| Assigned task |
The expected result is a verbatim repetition of the lines from the start of the entries through the line containing "Image resolution: width=842", with the pictures removed.

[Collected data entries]

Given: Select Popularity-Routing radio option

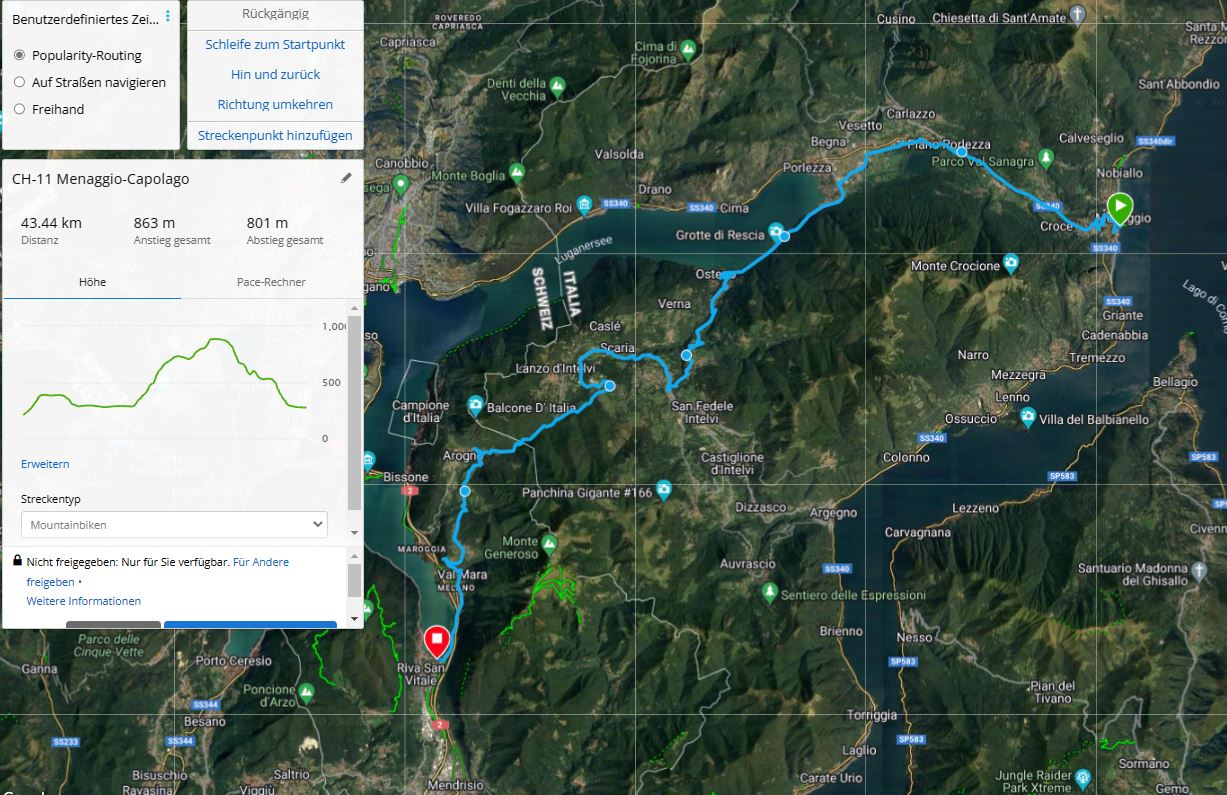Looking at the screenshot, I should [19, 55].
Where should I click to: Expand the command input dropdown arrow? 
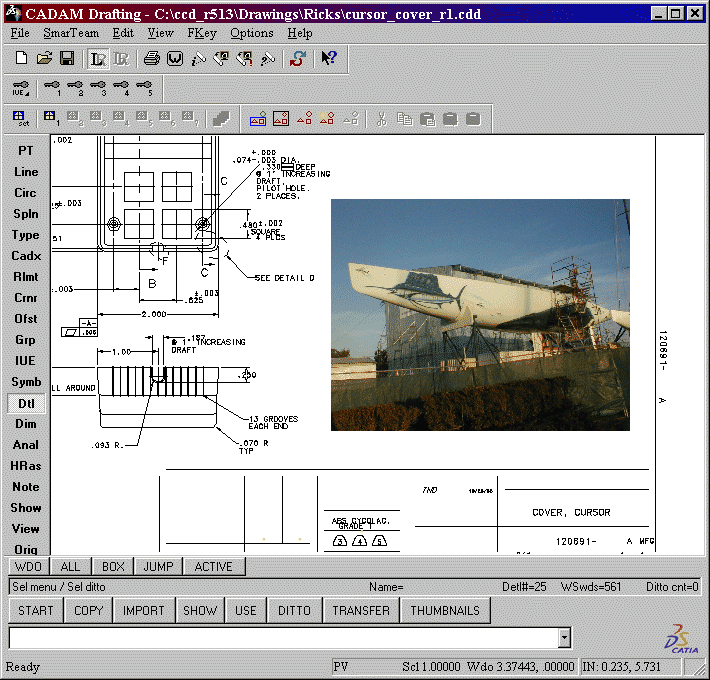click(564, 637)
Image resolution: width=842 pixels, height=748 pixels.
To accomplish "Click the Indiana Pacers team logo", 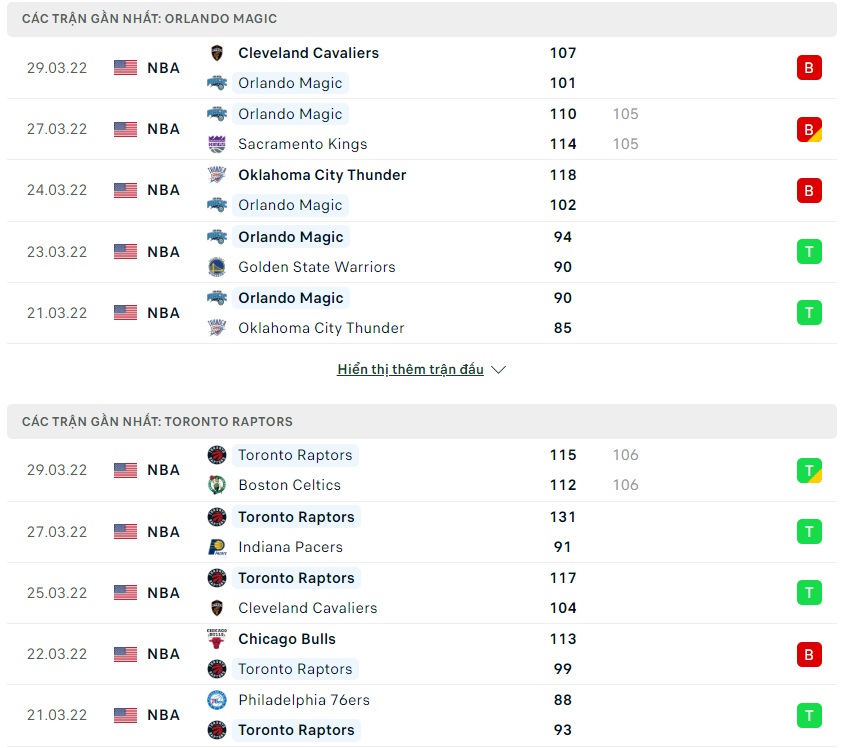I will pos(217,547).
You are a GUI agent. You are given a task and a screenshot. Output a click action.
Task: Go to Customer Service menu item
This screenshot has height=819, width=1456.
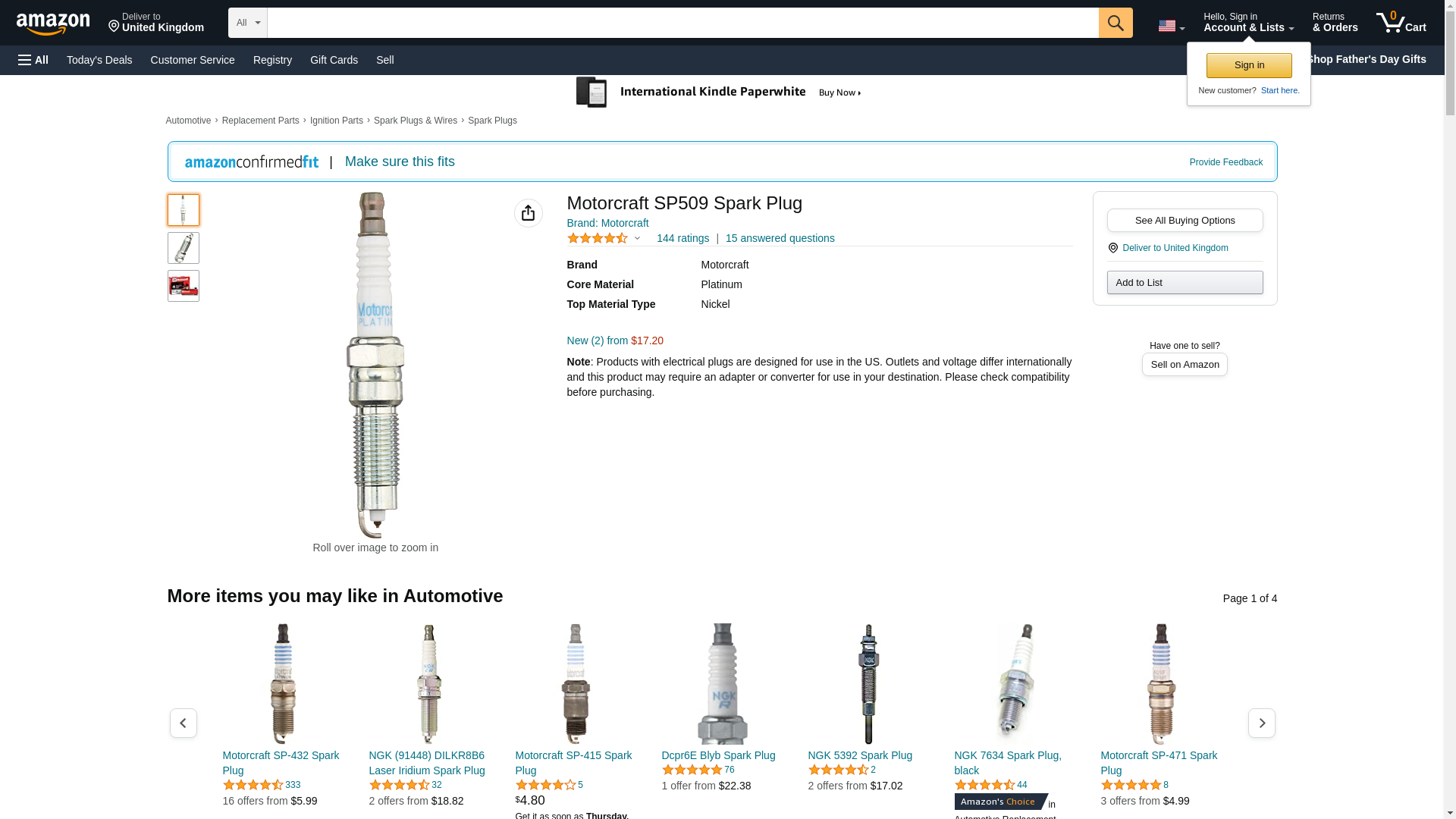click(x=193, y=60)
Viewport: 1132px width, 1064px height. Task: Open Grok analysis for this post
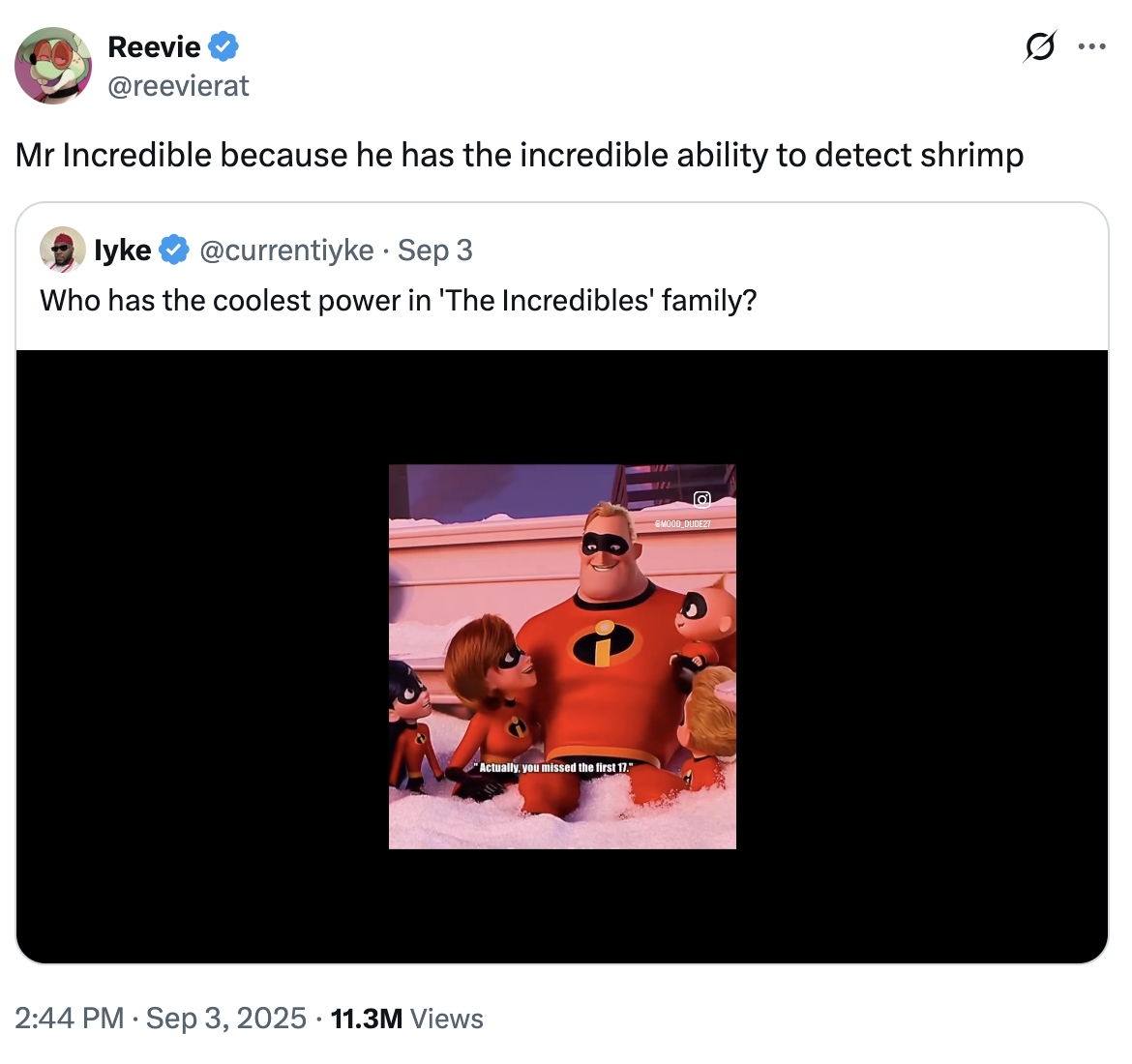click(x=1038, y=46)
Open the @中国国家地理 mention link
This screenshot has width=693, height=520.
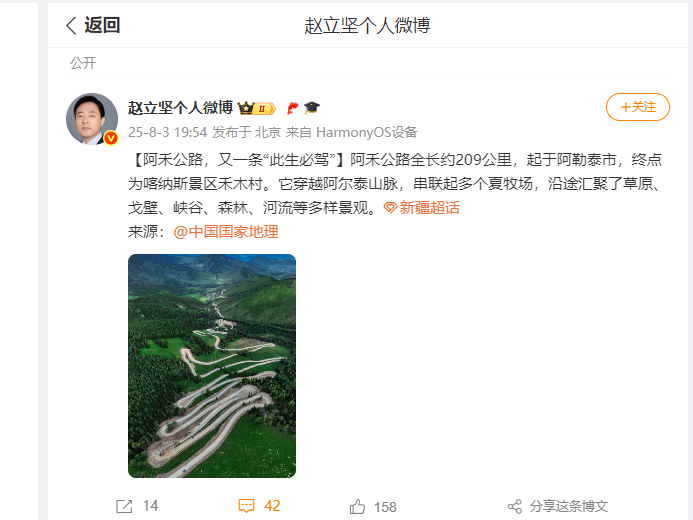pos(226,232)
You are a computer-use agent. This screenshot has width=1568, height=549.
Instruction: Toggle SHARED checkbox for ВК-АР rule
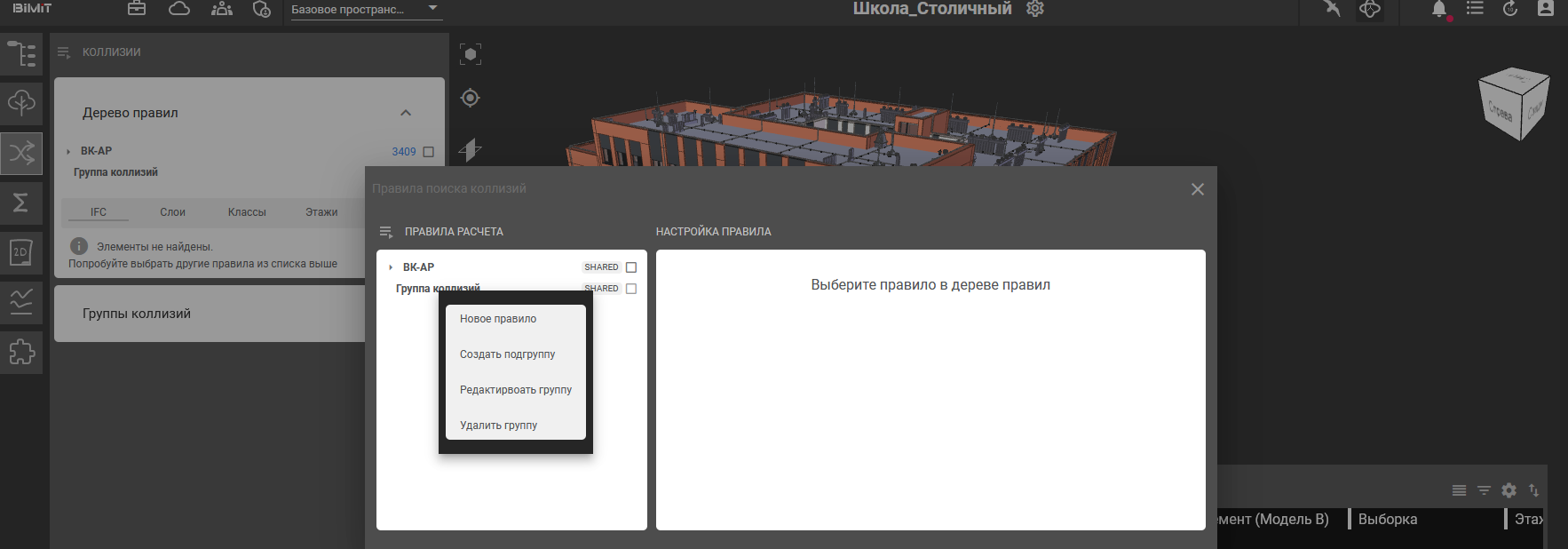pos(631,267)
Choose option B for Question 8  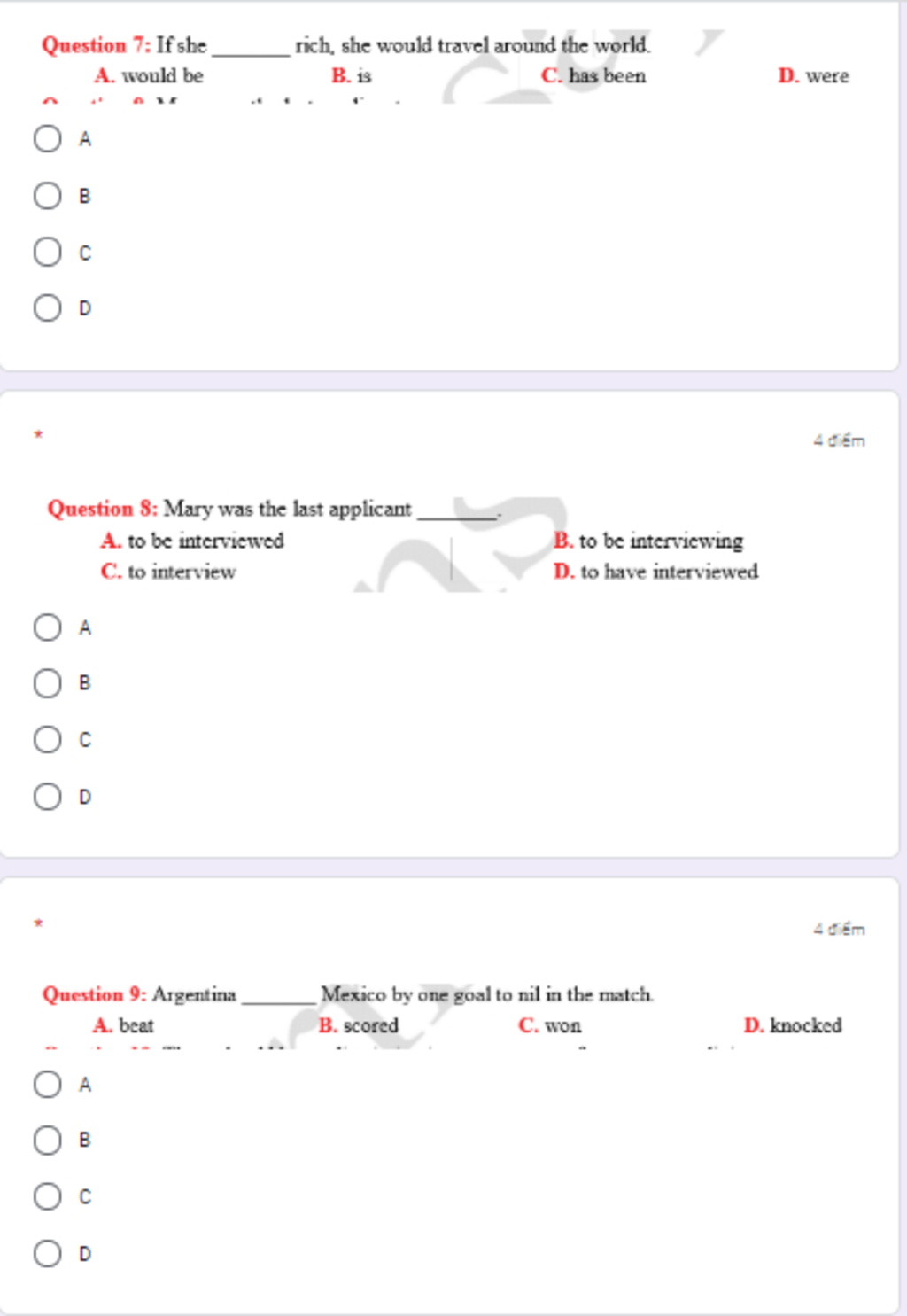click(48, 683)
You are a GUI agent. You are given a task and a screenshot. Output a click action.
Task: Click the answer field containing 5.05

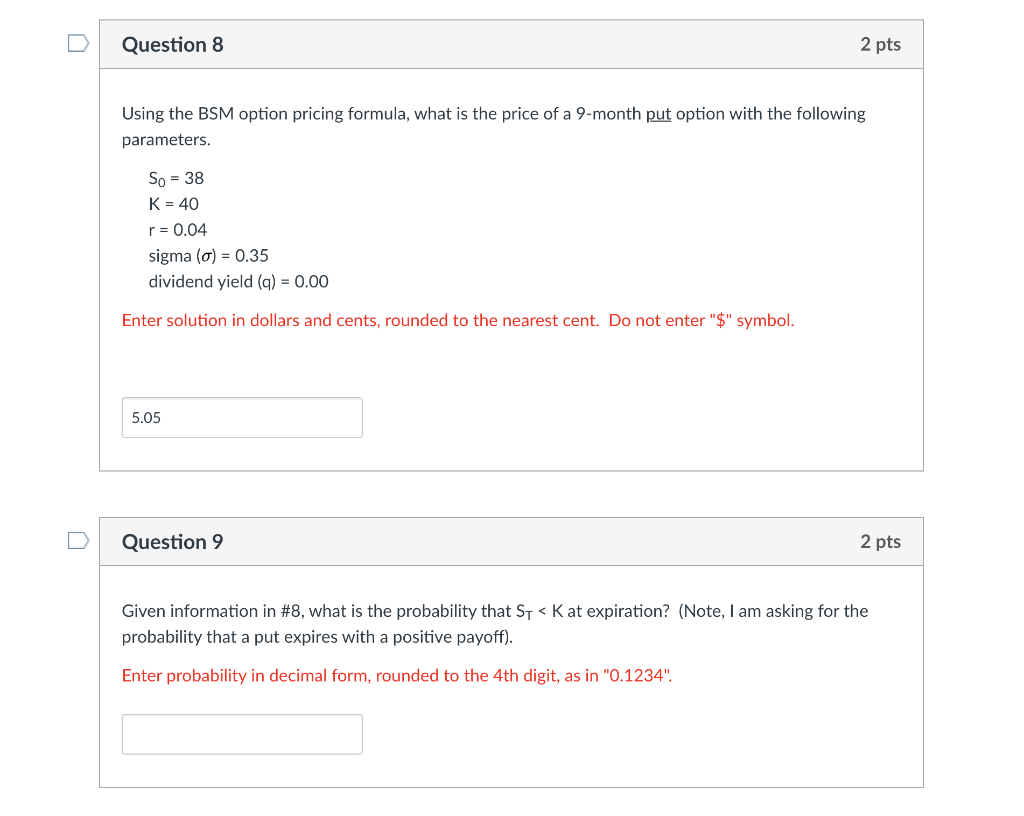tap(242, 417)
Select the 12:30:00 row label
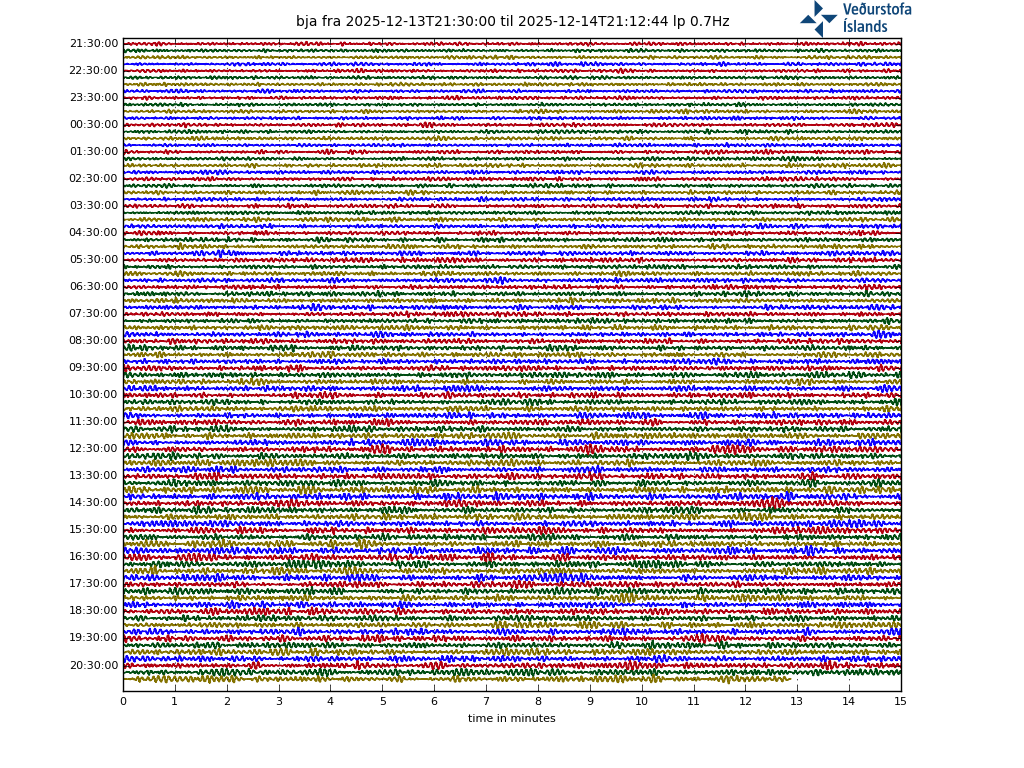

| Written answer |
Given: Select Popularity-Routing radio option

Looking at the screenshot, I should [19, 55].
Where should I click to: Expand the command input dropdown arrow? 
click(564, 637)
Image resolution: width=842 pixels, height=748 pixels.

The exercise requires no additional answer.